But things quickly got worse. “I remember his last words to me were, ‘Do what
you gotta do, Julio.’” On March 26, 1995, at the age of 31, Eazy-E died of AIDS-related
pneumonia. When he passed on, Julio did what he had to do and kept what became
the Mixmaster show going, eventually changing the name and hosting Westside
Radio
on The BEAT. When the ownership of that station changed hands in 2001,
he decided he was ready to quit. He returned last year, he says, because “I had
to keep it going. It’s what Eazy would have wanted.”

“Julio fuckin’ G!
Are you kiddin’ me?” says a female caller who can’t
believe she’s on the phone with Julio G. But Julio is for real. He answers every
single call, no intern, no Hollywood bullshit. “The reason I answer every call,”

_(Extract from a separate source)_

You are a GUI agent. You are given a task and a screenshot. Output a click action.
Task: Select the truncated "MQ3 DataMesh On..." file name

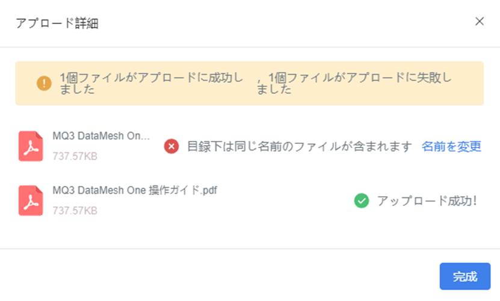[x=100, y=137]
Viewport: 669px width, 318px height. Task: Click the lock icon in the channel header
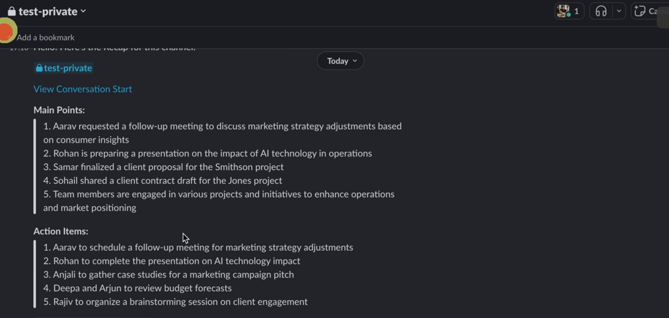(x=11, y=11)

he says, “is that when Marcellus and I were calling this radio station trying
to request ‘For Those Who Like To Groove’ by Ray Parker Jr., we’d be waiting to
get through and it was busy. Finally we get through — ‘Yo, yo man you got to play
this song, you need to play this song, we’re trying to get it on tape’ — but the
song never came on, even though it took us about three and a half hours to get
through. So when I got on the radio I never forgot that. It was always something
real personal to me. I always think there’s a kid who wants to get through.”
Yes, this radio rap game matters to Julio G. “I have a responsibility, to make a change with music, to inspire Latino kids,” he says. “I’m really an activist for the community and KDAY. This is some independent shit — a community station, for the community.” He then pauses and looks out to the streets. “I’m trying to do something positive,” he says. “I need to move the West Coast forward. ’Cause the hood is beautiful.”?